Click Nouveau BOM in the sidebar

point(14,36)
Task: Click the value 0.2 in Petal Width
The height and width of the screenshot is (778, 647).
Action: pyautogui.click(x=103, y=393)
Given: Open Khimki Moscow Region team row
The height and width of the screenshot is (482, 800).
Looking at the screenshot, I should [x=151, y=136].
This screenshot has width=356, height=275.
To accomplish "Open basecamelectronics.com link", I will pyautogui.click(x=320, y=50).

○ ○ ○ ○ ○ ○ ○

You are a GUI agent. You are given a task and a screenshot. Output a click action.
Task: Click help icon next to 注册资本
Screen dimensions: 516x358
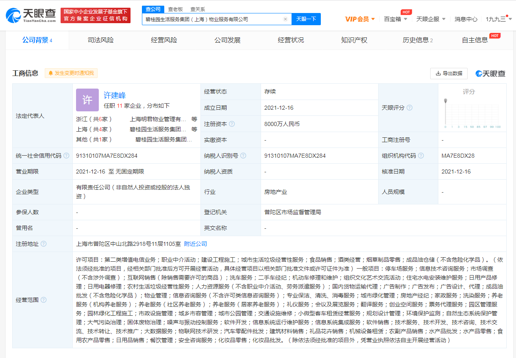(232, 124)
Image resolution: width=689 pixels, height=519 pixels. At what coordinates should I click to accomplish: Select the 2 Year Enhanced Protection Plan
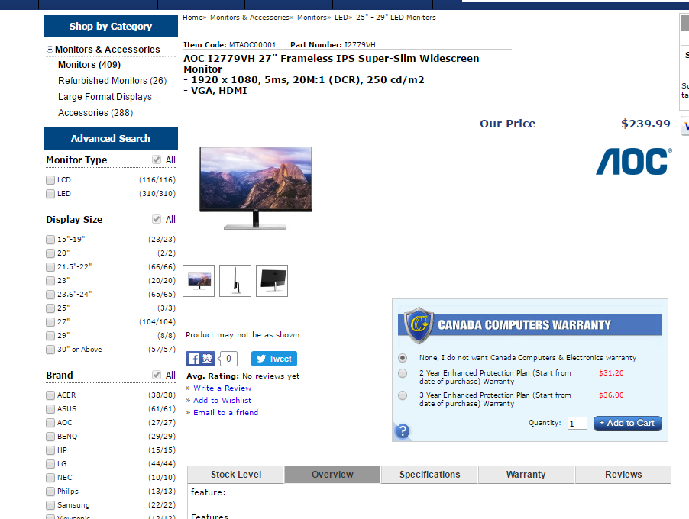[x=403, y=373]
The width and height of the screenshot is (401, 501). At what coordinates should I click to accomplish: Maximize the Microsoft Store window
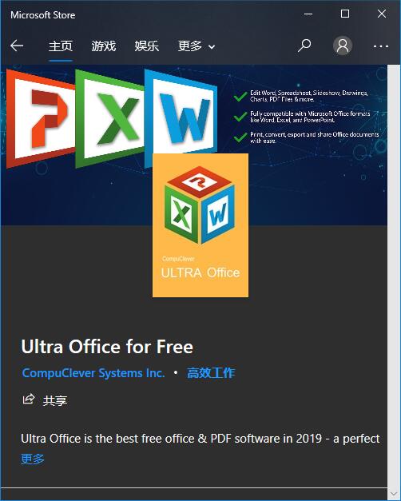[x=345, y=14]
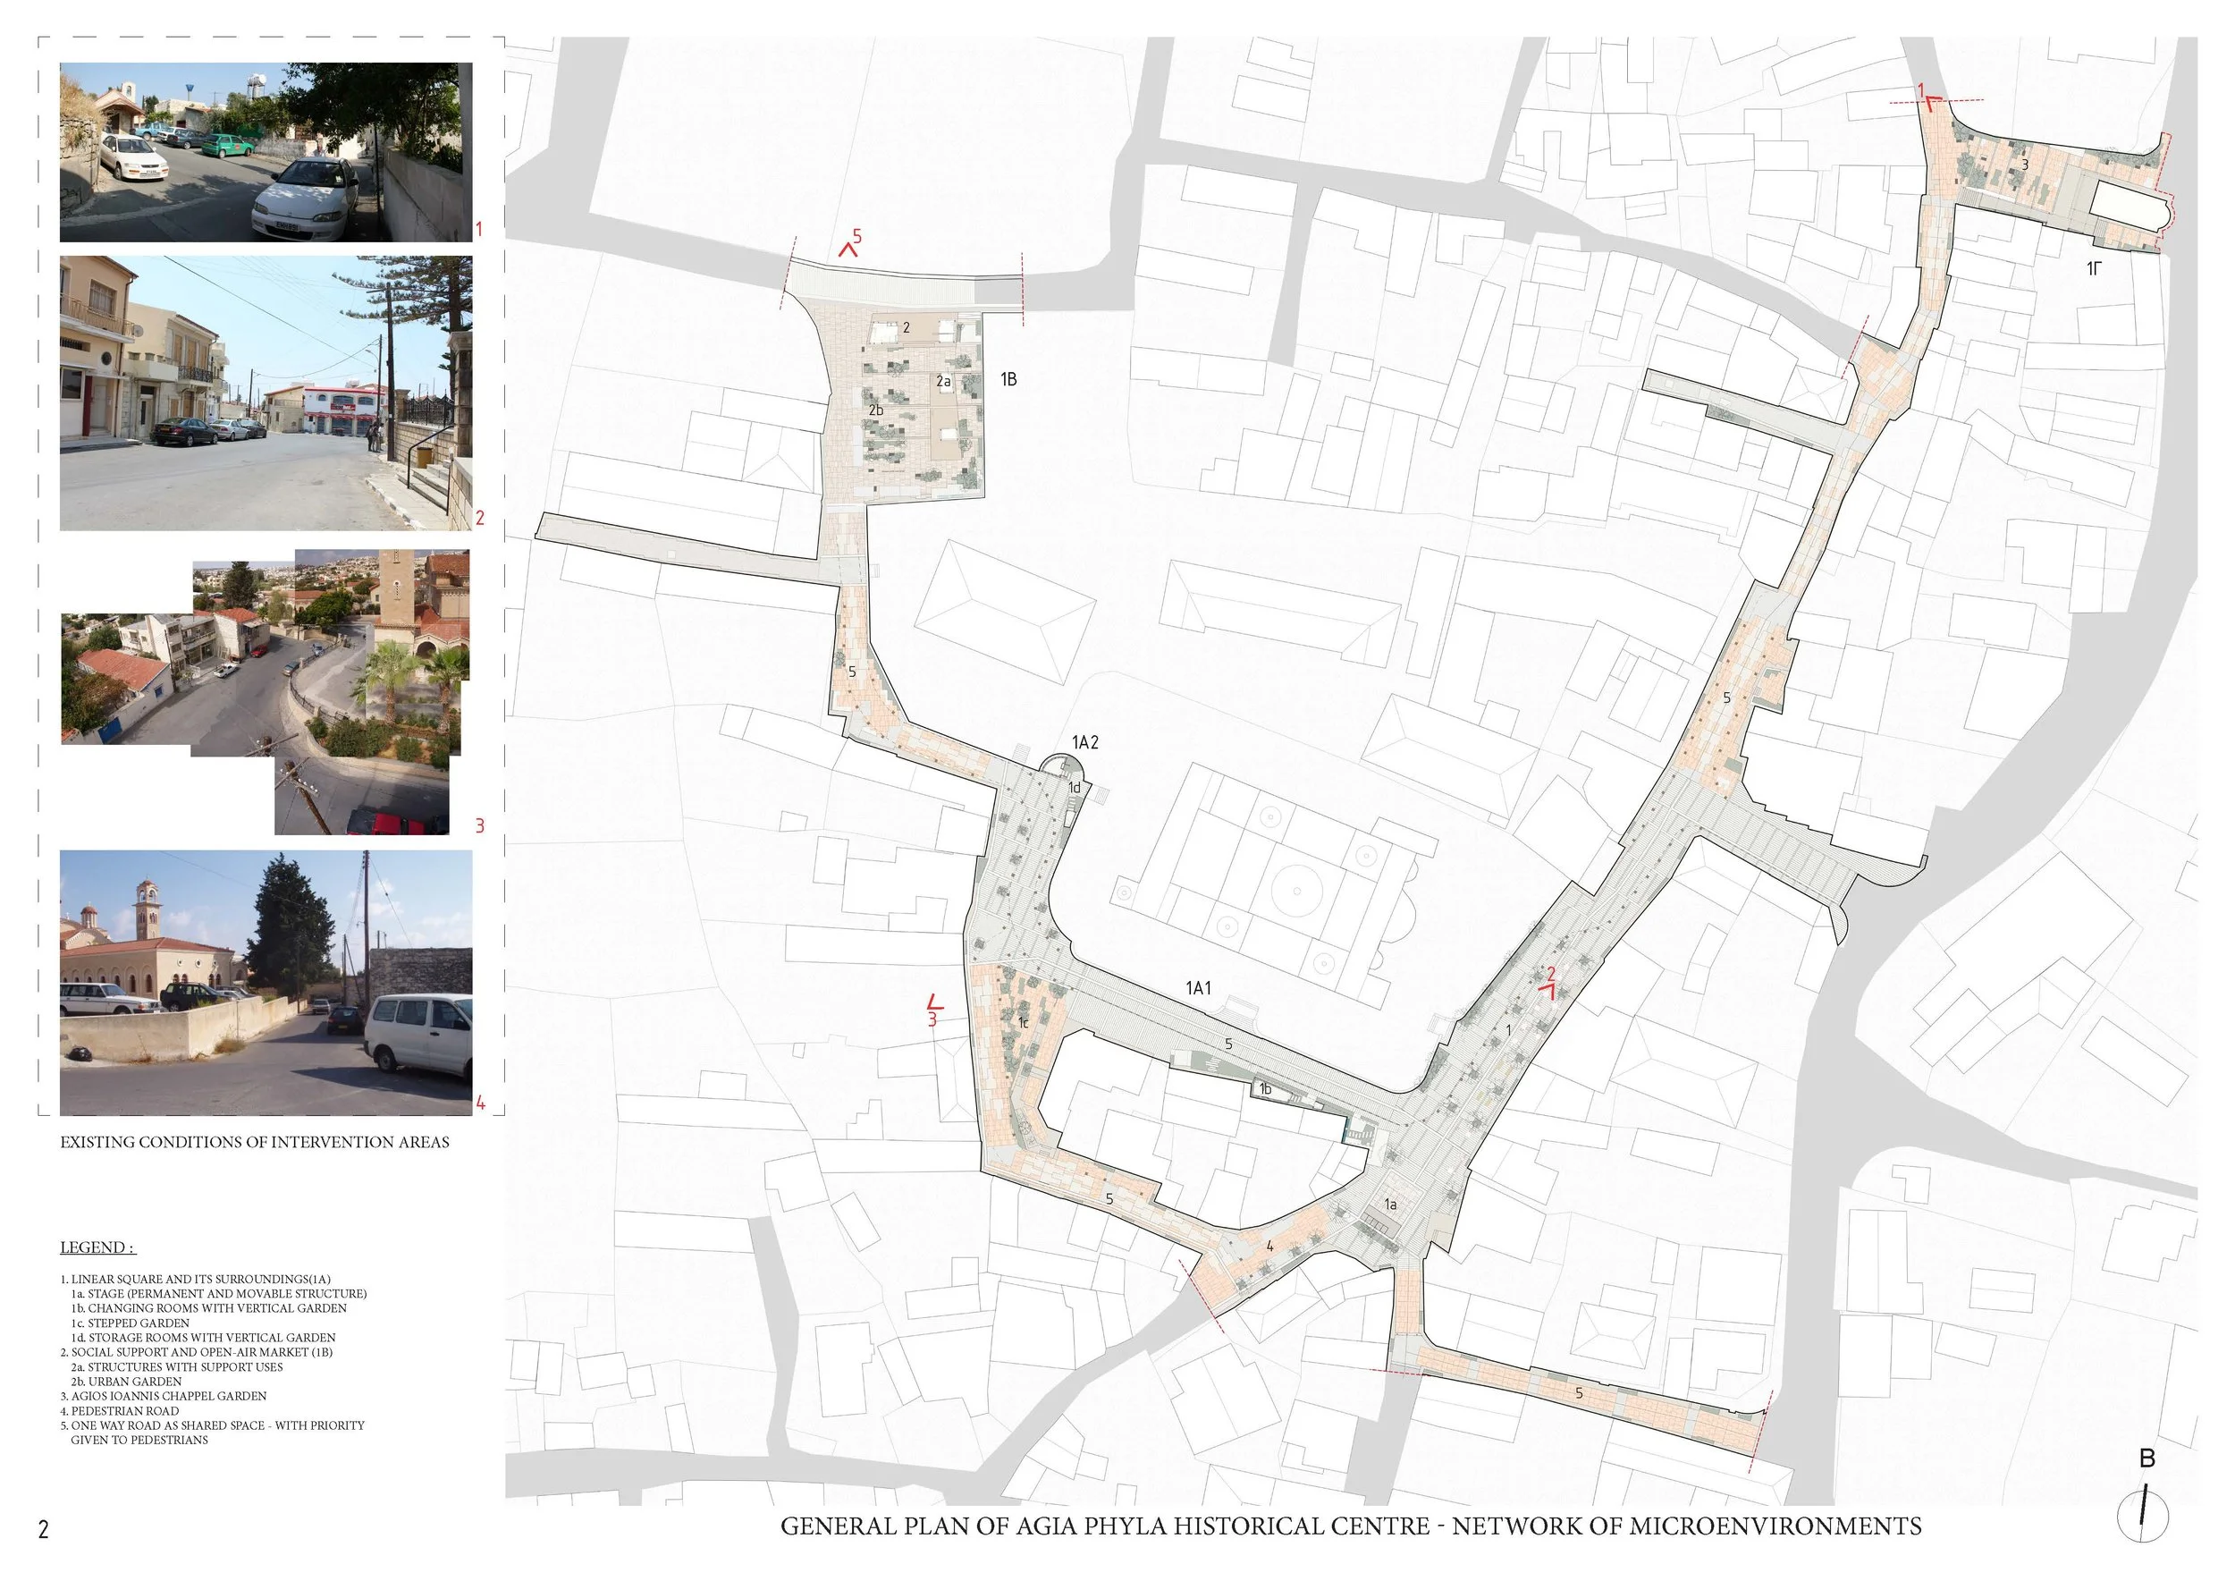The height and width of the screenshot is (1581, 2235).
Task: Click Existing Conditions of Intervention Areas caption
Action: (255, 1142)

○ ○ ○ ○ ○ ○ ○

> [Aim] Edit the items from the line with "Image resolution: width=689" to the line with "Action: (255, 1142)" so that "Maximize" becomes "Minimize", keeping everything else the same and omitting the pictures.

> [Result of the task]
Image resolution: width=689 pixels, height=519 pixels. At what coordinates should I click to accomplish: Select the 2 Year Enhanced Protection Plan
[x=403, y=373]
The width and height of the screenshot is (401, 501). At what coordinates should I click to accomplish: Minimize the Microsoft Store window
[x=345, y=14]
The height and width of the screenshot is (1581, 2235).
Task: Click Existing Conditions of Intervention Areas caption
Action: (255, 1142)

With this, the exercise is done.